- What the task requires:
Without the images, set down each entry exactly.
** Data provided follows **
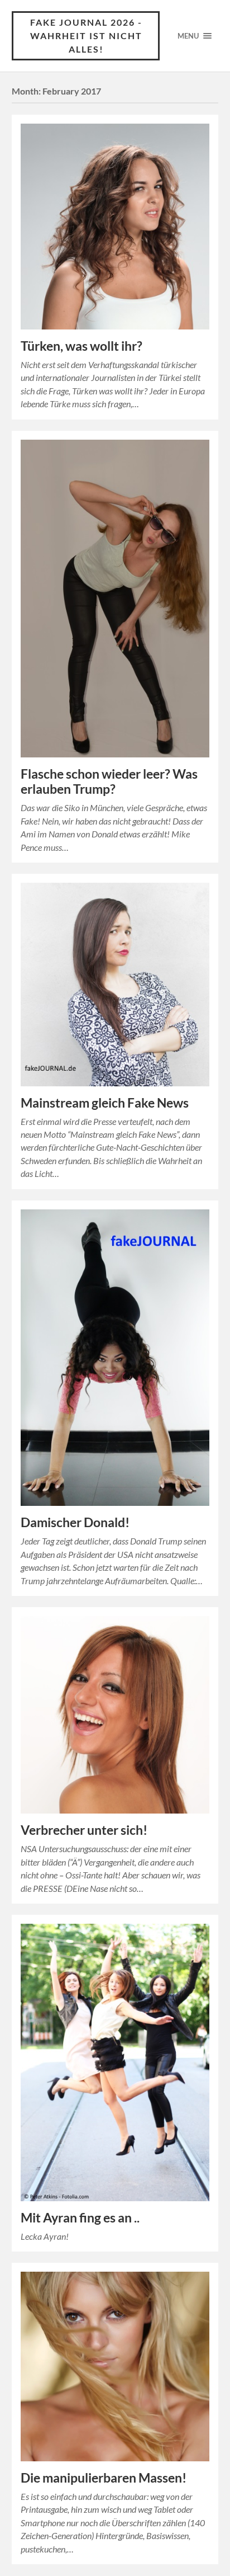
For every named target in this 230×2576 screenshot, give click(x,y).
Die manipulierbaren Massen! (103, 2477)
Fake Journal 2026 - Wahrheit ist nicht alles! (86, 35)
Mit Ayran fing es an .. (80, 2217)
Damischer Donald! (75, 1522)
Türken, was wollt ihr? (81, 346)
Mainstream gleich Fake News (105, 1102)
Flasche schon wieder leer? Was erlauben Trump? (109, 781)
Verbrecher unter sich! (84, 1830)
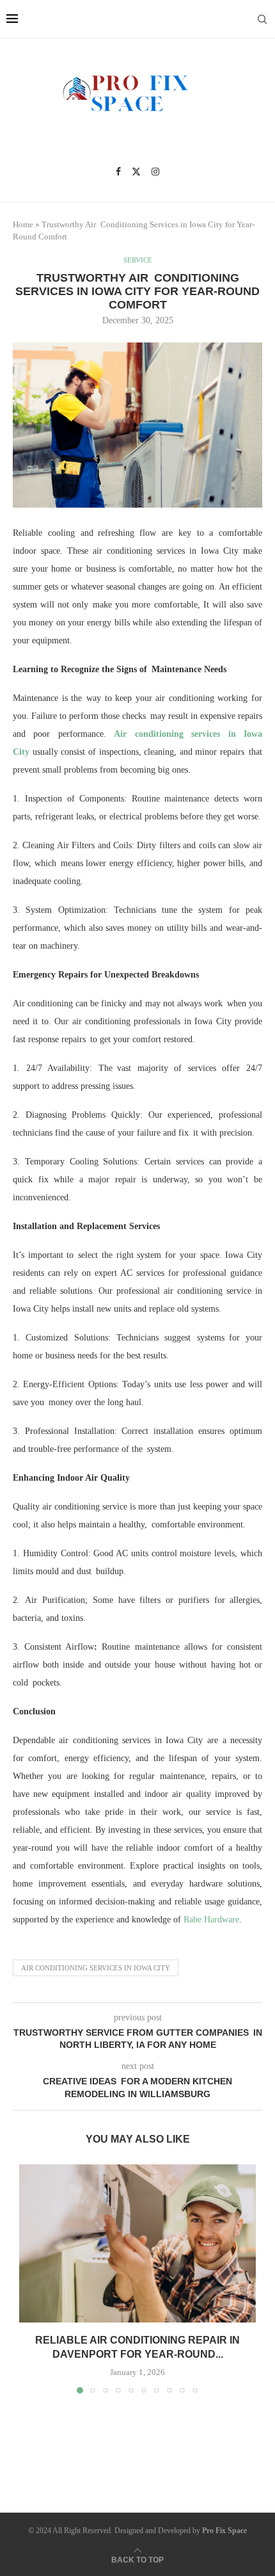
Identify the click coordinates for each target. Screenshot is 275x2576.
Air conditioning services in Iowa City (95, 1968)
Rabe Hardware (211, 1919)
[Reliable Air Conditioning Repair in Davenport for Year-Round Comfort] (137, 2243)
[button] (30, 2278)
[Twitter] (136, 171)
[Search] (262, 19)
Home (23, 224)
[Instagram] (155, 171)
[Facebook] (118, 171)
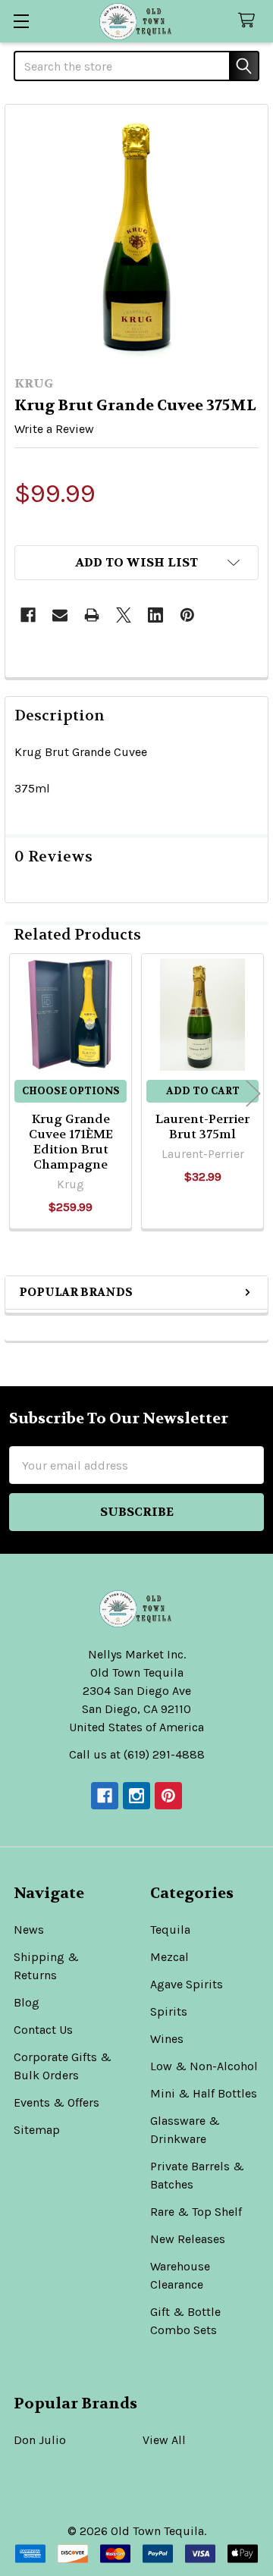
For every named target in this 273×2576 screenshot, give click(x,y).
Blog (26, 2002)
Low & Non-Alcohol (204, 2066)
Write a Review (54, 429)
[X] (123, 615)
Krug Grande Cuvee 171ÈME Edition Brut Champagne (71, 1141)
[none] (136, 236)
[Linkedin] (155, 615)
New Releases (187, 2239)
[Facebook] (28, 615)
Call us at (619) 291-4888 (137, 1754)
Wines (167, 2039)
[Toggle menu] (21, 21)
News (29, 1929)
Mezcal (169, 1957)
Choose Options (71, 1090)
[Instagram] (136, 1795)
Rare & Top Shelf (196, 2211)
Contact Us (43, 2029)
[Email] (60, 615)
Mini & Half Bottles (203, 2093)
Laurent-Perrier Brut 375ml (202, 1126)
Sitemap (37, 2130)
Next (253, 1094)
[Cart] (250, 21)
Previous (20, 1094)
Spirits (168, 2011)
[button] (136, 562)
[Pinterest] (187, 615)
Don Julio (40, 2440)
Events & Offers (56, 2102)
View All (164, 2440)
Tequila (170, 1929)
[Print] (91, 615)
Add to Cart (203, 1090)
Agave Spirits (186, 1984)
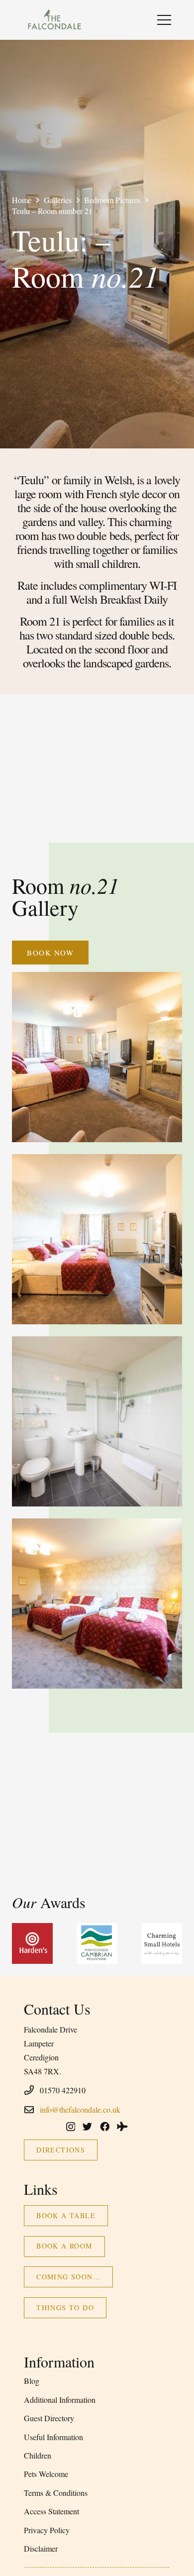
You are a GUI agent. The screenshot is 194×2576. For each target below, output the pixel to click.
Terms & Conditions (56, 2492)
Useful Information (53, 2437)
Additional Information (60, 2399)
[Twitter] (87, 2126)
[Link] (54, 19)
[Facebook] (104, 2126)
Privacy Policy (47, 2530)
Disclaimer (41, 2548)
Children (37, 2455)
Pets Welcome (46, 2474)
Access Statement (51, 2511)
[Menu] (164, 19)
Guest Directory (49, 2418)
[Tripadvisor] (122, 2126)
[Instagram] (70, 2127)
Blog (31, 2380)
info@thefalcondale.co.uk (80, 2109)
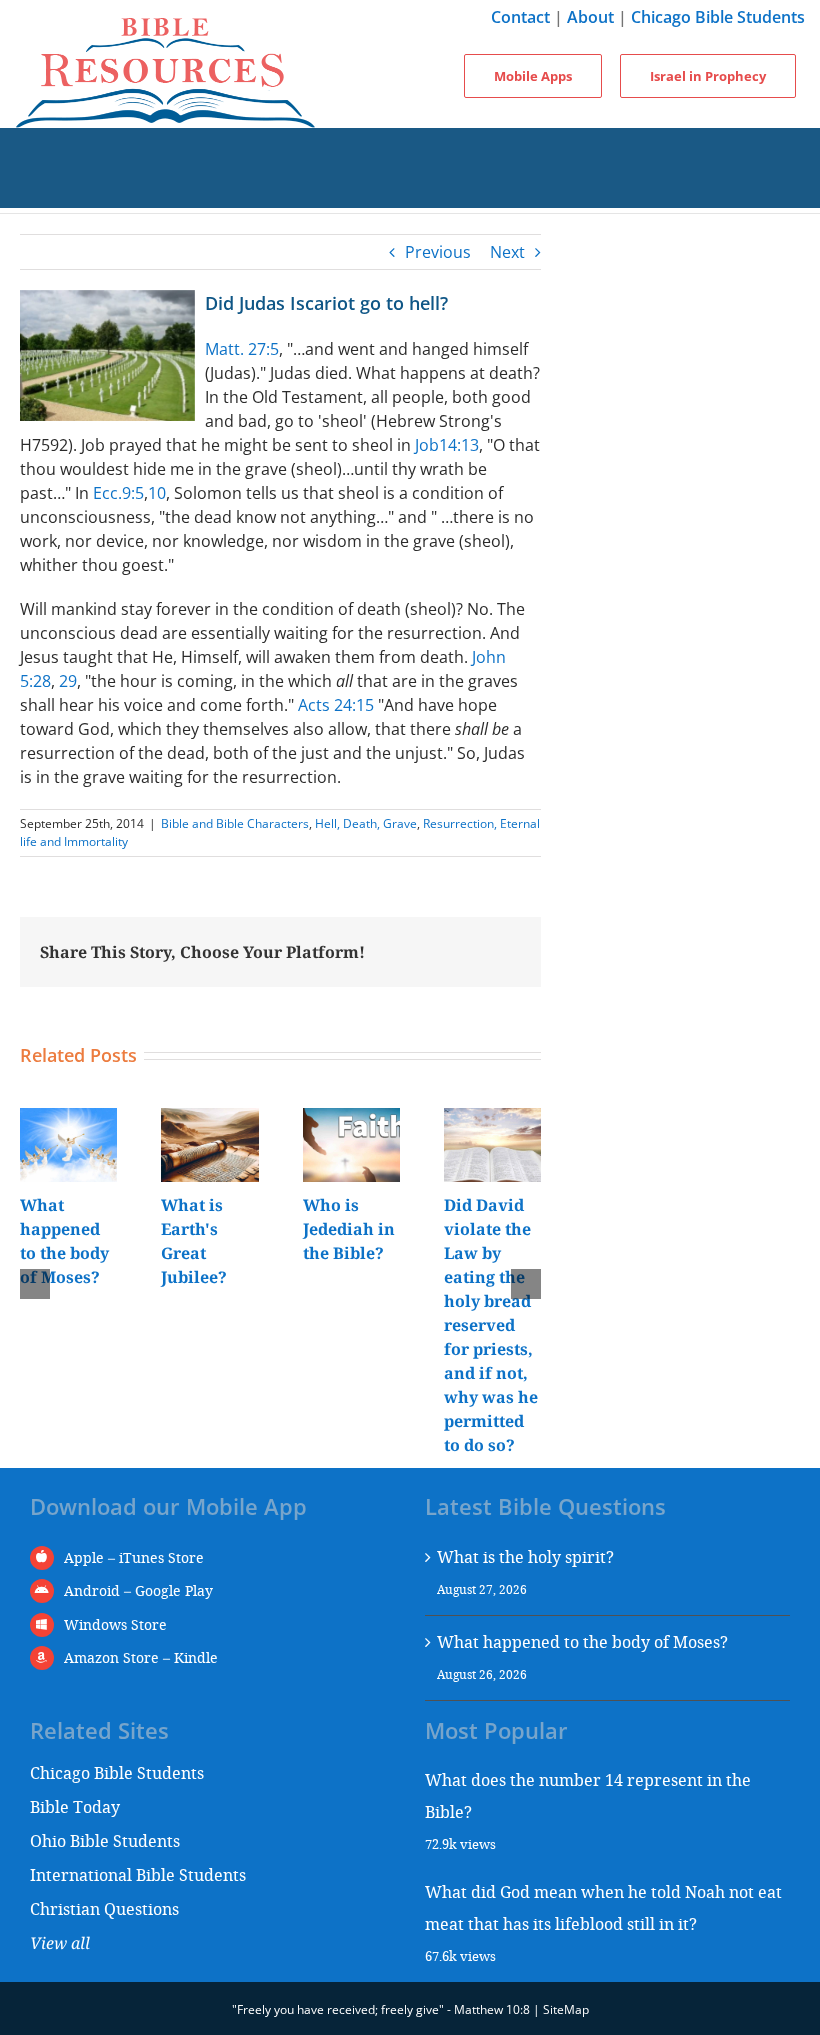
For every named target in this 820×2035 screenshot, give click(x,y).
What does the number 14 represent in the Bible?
** End of Data provided **
- Solution for this exercise:
For every named target in this 230×2576 screenshot, give click(x,y).
Die manipulierbaren Massen! (103, 2477)
Fake Journal 2026 - Wahrheit ist nicht alles! (86, 35)
Mit Ayran fing es an .. (80, 2217)
Damischer Donald! (75, 1522)
Türken, was wollt ihr? (81, 346)
Mainstream gleich Fake News (105, 1102)
Flasche schon wieder leer? Was erlauben Trump? (109, 781)
Verbrecher unter sich! (84, 1830)
Identify the click coordinates for each target. Screenshot is 275x2576.
Air conditioning services in Iowa City (95, 1968)
Rabe Hardware (211, 1919)
[Reliable Air Conditioning Repair in Davenport for Year-Round Comfort] (137, 2243)
[button] (30, 2278)
[Twitter] (136, 171)
[Search] (262, 19)
Home (23, 224)
[Instagram] (155, 171)
[Facebook] (118, 171)
For every named target in this 273×2576 screenshot, give click(x,y).
Blog (26, 2002)
Low & Non-Alcohol (204, 2066)
Write a Review (54, 429)
[X] (123, 615)
Krug Grande Cuvee 171ÈME Edition Brut Champagne (71, 1141)
[none] (136, 236)
[Linkedin] (155, 615)
New Releases (187, 2239)
[Facebook] (28, 615)
Call us at (619) 291-4888 (137, 1754)
Wines (167, 2039)
[Toggle menu] (21, 21)
News (29, 1929)
Mezcal (169, 1957)
Choose Options (71, 1090)
[Instagram] (136, 1795)
Rare & Top Shelf (196, 2211)
Contact Us (43, 2029)
[Email] (60, 615)
Mini & Half Bottles (203, 2093)
Laurent-Perrier Brut 375ml (202, 1126)
Sitemap (37, 2130)
Next (253, 1094)
[Cart] (250, 21)
Previous (20, 1094)
Spirits (168, 2011)
[button] (136, 562)
[Pinterest] (187, 615)
Don Julio (40, 2440)
Events & Offers (56, 2102)
View All (164, 2440)
Tequila (170, 1929)
[Print] (91, 615)
Add to Cart (203, 1090)
Agave Spirits (186, 1984)
You are a GUI agent. The screenshot is 194×2576. For each target below, output the pixel to click.
Terms & Conditions (56, 2492)
Useful Information (53, 2437)
Additional Information (60, 2399)
[Twitter] (87, 2126)
[Link] (54, 19)
[Facebook] (104, 2126)
Privacy Policy (47, 2530)
Disclaimer (41, 2548)
Children (37, 2455)
Pets Welcome (46, 2474)
Access Statement (51, 2511)
[Menu] (164, 19)
Guest Directory (49, 2418)
[Tripadvisor] (122, 2126)
[Instagram] (70, 2127)
Blog (31, 2380)
info@thefalcondale.co.uk (80, 2109)
For every named target in this 820×2035 screenshot, give click(x,y).
What does the number 14 represent in the Bible?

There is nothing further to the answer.